_Problem statement_
With the line containing "This screenshot has height=659, width=607." as the starting point, write out each line exactly through the final line of the listing, both ends included.

——

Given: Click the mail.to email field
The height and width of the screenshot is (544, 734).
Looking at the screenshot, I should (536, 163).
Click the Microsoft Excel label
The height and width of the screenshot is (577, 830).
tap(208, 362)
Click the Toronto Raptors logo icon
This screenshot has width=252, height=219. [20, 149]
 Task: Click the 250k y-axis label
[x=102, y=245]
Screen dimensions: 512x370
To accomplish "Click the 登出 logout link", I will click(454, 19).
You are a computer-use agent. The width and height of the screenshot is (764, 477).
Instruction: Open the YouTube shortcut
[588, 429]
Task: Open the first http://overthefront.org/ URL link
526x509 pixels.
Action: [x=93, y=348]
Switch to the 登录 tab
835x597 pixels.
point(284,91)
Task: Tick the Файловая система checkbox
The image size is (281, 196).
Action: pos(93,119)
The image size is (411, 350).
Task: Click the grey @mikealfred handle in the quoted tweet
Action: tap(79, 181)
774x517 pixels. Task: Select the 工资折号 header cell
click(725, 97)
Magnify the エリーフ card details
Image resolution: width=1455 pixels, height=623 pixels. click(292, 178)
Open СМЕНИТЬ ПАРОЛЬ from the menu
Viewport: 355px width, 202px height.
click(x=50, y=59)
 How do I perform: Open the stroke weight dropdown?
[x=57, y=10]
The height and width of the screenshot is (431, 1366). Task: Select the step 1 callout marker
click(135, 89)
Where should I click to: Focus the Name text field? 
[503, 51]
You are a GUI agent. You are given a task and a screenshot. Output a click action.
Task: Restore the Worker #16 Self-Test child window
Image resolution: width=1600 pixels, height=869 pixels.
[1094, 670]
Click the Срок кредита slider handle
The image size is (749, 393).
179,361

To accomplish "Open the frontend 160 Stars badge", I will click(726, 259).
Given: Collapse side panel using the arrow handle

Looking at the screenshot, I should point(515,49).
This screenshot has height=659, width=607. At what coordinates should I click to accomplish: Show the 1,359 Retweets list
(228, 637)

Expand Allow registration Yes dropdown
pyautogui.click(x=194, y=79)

——

_Task solution_
This screenshot has height=659, width=607. At what coordinates should I click to accomplish: Show the 1,359 Retweets list
(228, 637)

Expand Allow registration Yes dropdown
pyautogui.click(x=194, y=79)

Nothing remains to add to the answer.